INFORMATION PROVIDED:

----

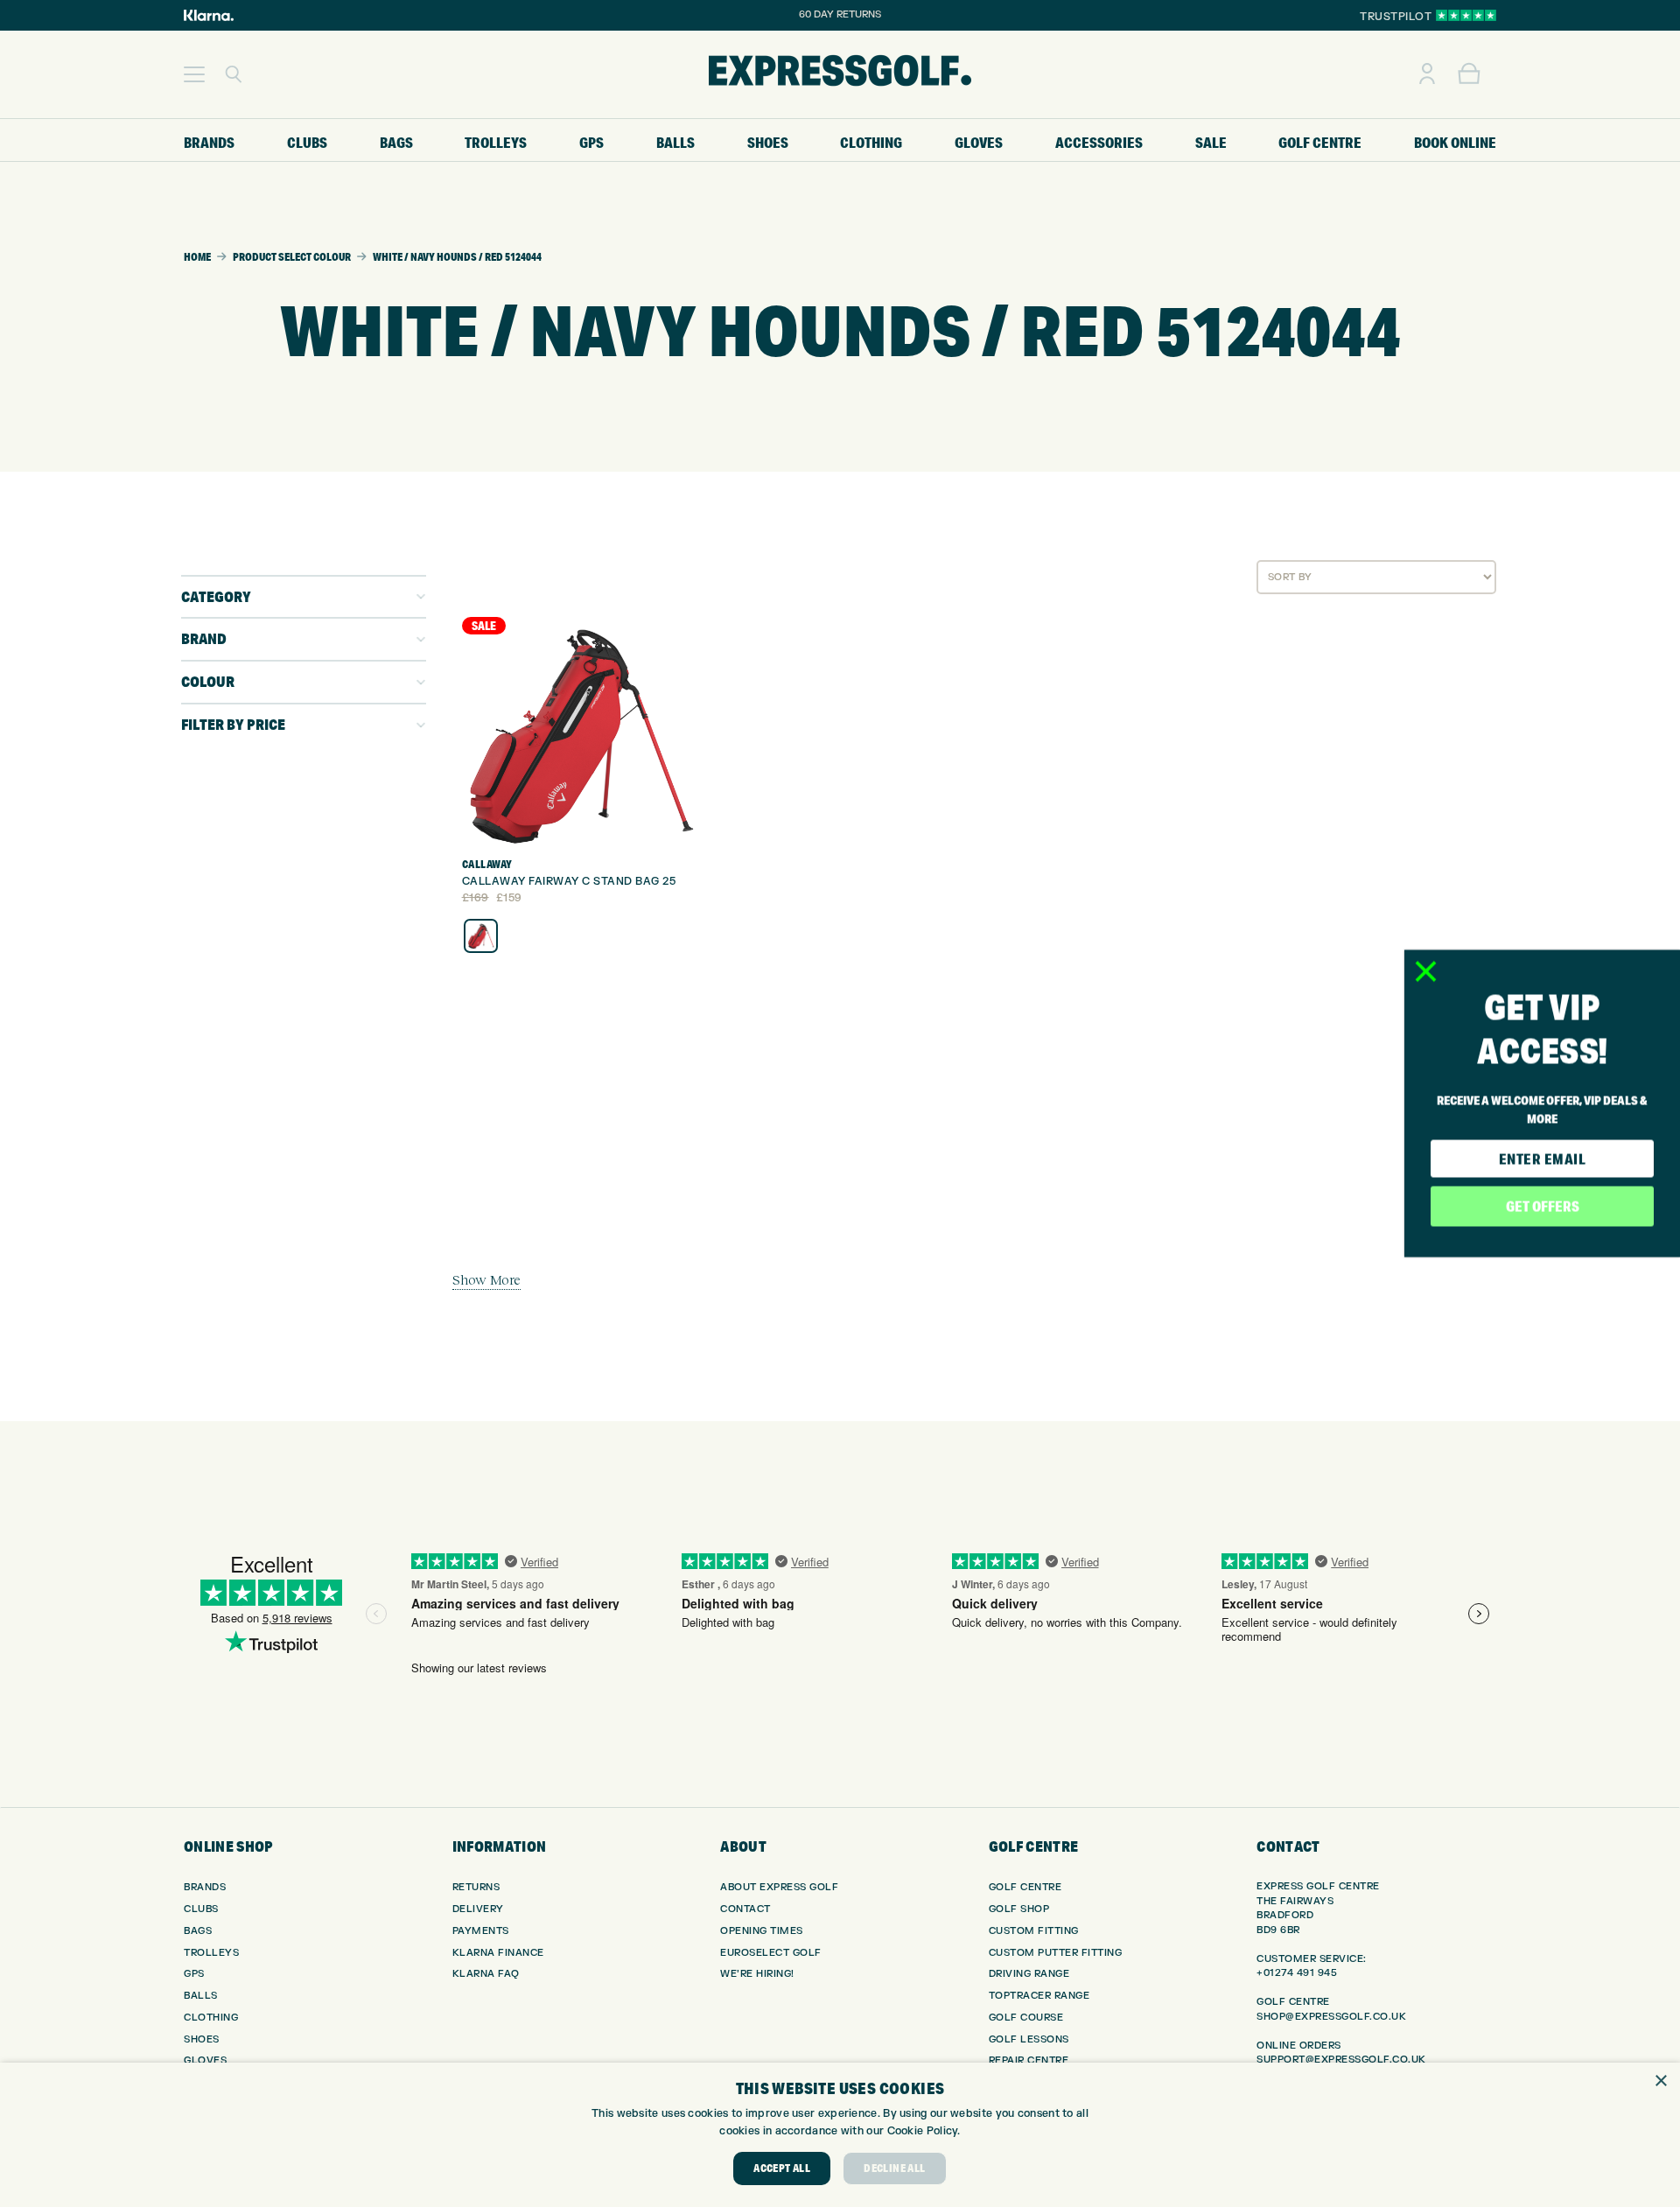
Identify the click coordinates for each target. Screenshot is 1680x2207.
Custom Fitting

----

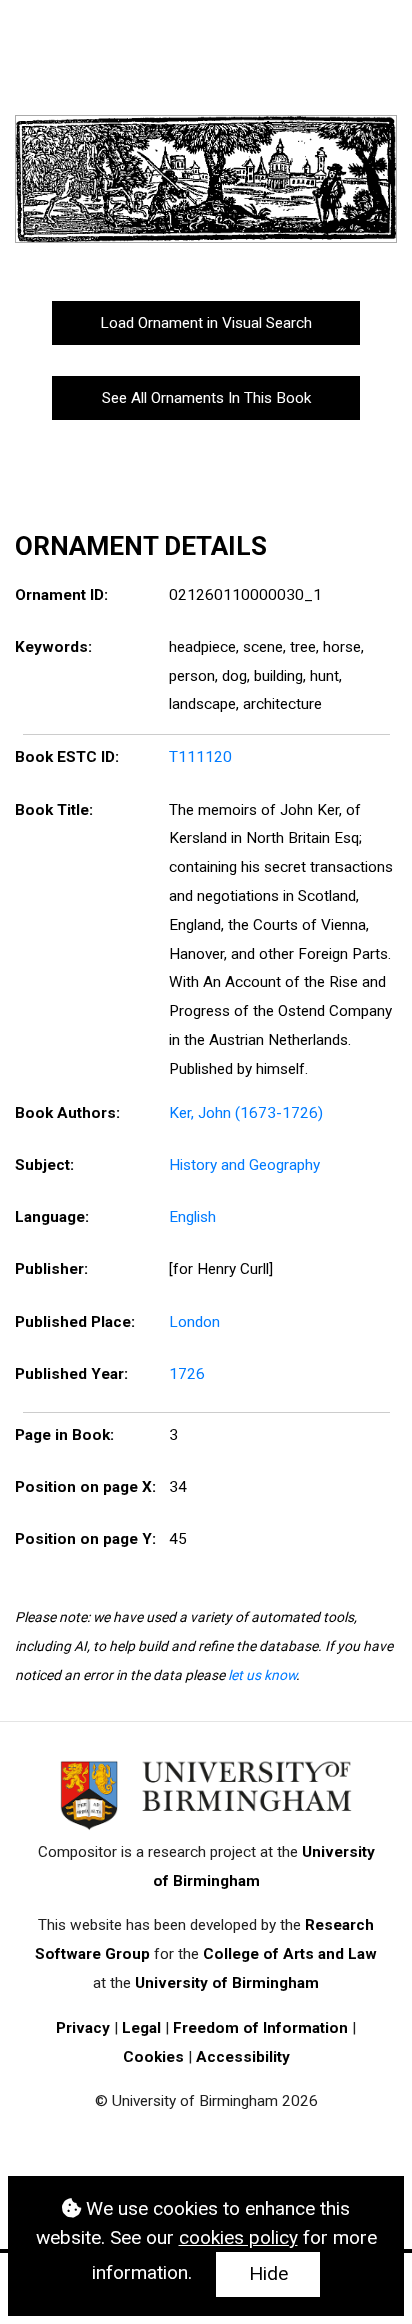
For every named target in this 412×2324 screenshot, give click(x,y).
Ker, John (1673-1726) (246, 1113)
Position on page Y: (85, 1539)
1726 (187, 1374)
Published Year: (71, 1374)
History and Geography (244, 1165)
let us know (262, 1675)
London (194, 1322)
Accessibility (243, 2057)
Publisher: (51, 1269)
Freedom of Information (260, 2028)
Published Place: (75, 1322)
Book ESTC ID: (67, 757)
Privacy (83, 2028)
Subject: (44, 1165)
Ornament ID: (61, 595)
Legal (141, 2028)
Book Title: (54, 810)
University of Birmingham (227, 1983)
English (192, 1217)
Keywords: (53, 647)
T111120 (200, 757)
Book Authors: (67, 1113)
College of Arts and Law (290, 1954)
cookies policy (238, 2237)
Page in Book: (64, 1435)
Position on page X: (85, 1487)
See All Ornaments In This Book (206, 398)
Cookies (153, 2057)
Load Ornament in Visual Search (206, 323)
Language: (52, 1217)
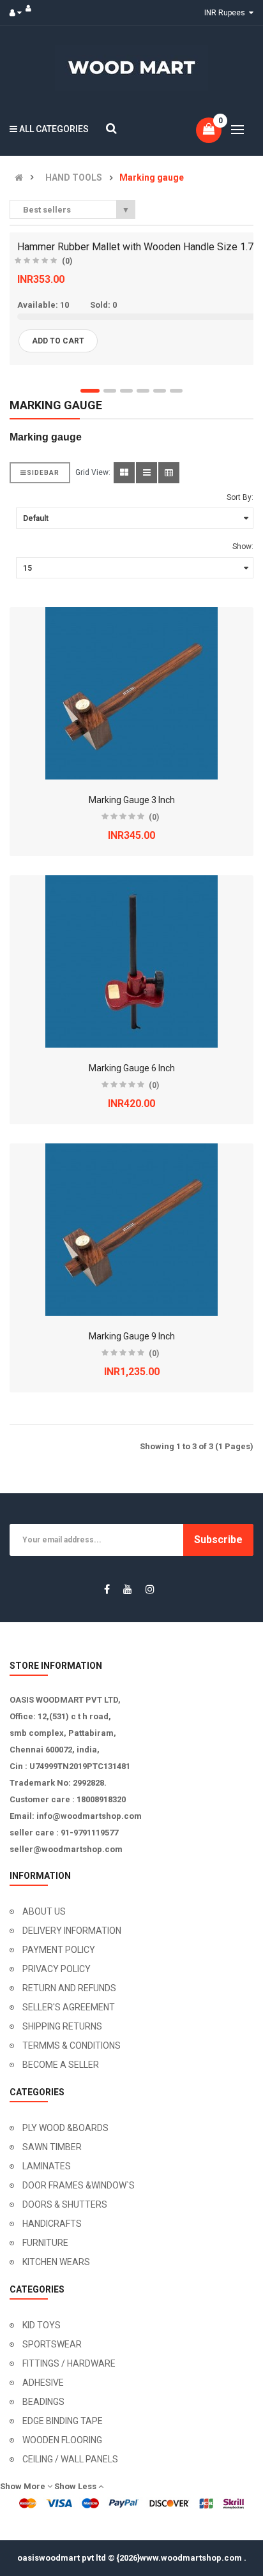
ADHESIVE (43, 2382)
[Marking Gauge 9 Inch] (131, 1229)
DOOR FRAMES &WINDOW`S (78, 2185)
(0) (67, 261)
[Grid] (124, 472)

----

WHAT YOU ARE ASKED TO DO:
Start with the line above that contains "ADHESIVE (43, 2382)" and stop after the line that contains "[Grid] (124, 472)". Output those lines exactly, and only those.

RESPONSE TO THIS TASK:
ADHESIVE (43, 2382)
[Marking Gauge 9 Inch] (131, 1229)
DOOR FRAMES &WINDOW`S (78, 2185)
(0) (67, 261)
[Grid] (124, 472)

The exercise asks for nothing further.